Why does the right to repair have to stop at some random proprietary wall?
Does anybody know if there is a possibility to extract the edl-loader-bin from stock-rom or ota-update-zip or one of the device partitions?
Or is the edl-loader completely independent from the software on the device?
If you mean firehose files (or loaders in edl speak), those aren’t on device. I like to think of them more of like a map to the internals and if you don’t have one you get lost. I mean the mode is called Sahara for a reason
The edl readme has this useful piece of piece of information
or sniff existing edl tools using Totalphase Beagle 480
So you can extract them yourself, you just need access to an official programmer and a protocol analyzer for the cheap price of $1,295.00…

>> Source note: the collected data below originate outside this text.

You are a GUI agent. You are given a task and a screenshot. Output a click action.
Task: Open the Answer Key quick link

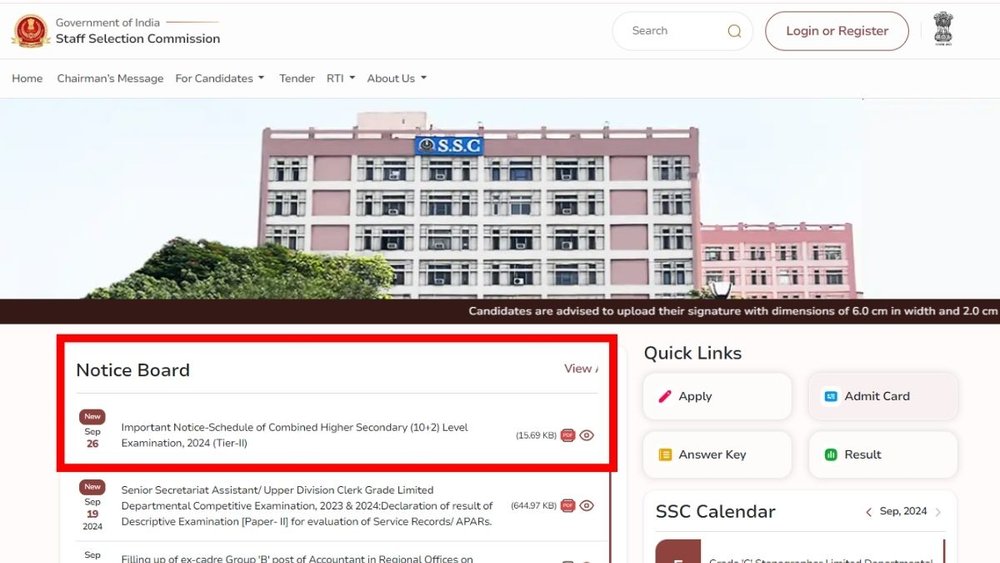717,454
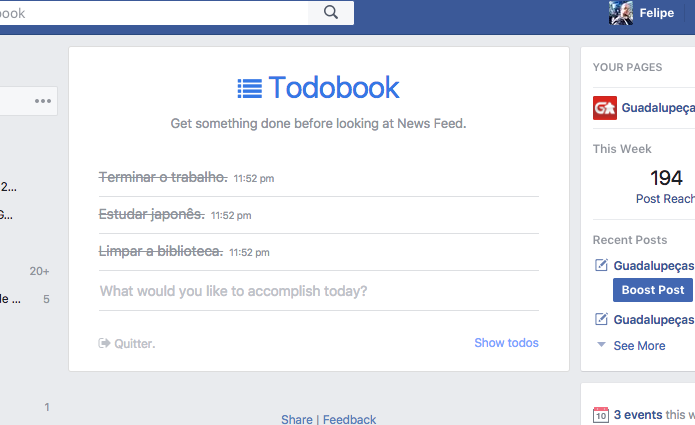695x425 pixels.
Task: Click edit icon beside first Guadalupeças post
Action: click(601, 265)
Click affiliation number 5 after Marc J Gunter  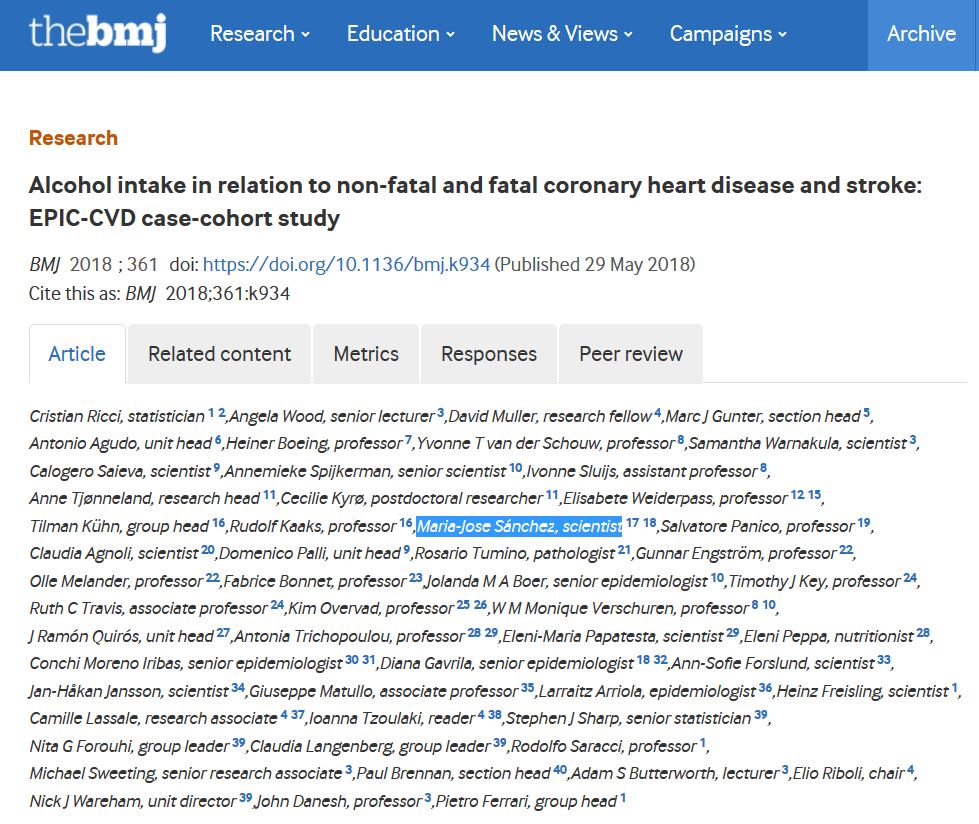point(867,413)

Unfortunately, I think @hirnsushi is right.
I couldn’t find a working edl loader on the internet and it seems you need to have the right one to unbrick your phone.
You could try reaching out to the developer of edl, maybe he can help.
Or you could ask @k4y0z where he got the edl loader for FP3.
Sadly there won’t be anything interesting in edl (apart from looking at some hardware info) without a loader.
edl itself knows nothing about the hardware layout, so we won’t be able to modify the system at the current state
It seems @k4y0z got the EDL loader from the Xiaomi Redmi 7 firmware package:
I tried the EDL loader from the Xiaomi Mi 10T Lite which also has a Qualcomm Snapdragon 750G but also got the signature error. The EDL loader for the FP4 is signed, so loaders for other smartphones won’t work as on the FP3.
A Fairphone employee just confirmed me they can’t publish the EDL loader because of the legal situation and because publishing it would work around parts of the security model of Qualcomm devices.
Unfortunately, this only leaves the option with the official programmer and the protocol analyzer for $1,295.00 for EDL unbricking as @hirnushi pointed out. Reading about the security implications of this, I don’t think even that would be a good idea.
Maybe there’s another way not involving EDL mode, but based on countless other online forum posts of other people in your situation, I think the only way is to send it to Fairphone.
That has always been the case, but good to know there’s an official response on that matter
Since there are already official programmers out there, this isn’t really a concern to me. At some point that loader will get leaked and the question is, will there be people selling access to it or does the community benefit from it.
I’m pretty sure EDL is the last resort already, but maybe we missed something along the way (not getting my hopes up)
Using this guide from XDA combined with this XDA forum post I was able to extract hidden FP4 fastboot commands from the bootloader. They are the same on FP OS and /e/ OS.
Yeah the boot command isn’t available if OEM/bootloader is locked:
$ fastboot boot boot.img
downloading 'boot.img'...
OKAY [ 2.345s]
booting...
FAILED (remote: Fastboot boot command is not available in locked device)
finished. total time: 2.350s
Is it maybe possible to spoof the loader signature somehow?
Nope, that won’t work.
Not only would we need a loader we know actually works, but we would also need to pad that binary until we somehow end up with the exact hash that’s required. Even with a HPC cluster from a university I’m pretty sure that’s not easily achievable.
At that point that protocol analyzer and bribing someone with access to a programmer might be cheaper
Did it still come to a solution here?
I have exactly the same problem, only that I wanted to go from Lineageos back to StockRom.
And yes I was a bit fast with closing the boot partition :-(.
But I run into the same problems as my predecessor in fastboot.
Sadly we still don’t have access to a firehose file (as far as I know), so there’s no access to proper EDL for now and without that no way for the community to fix a bricked phone.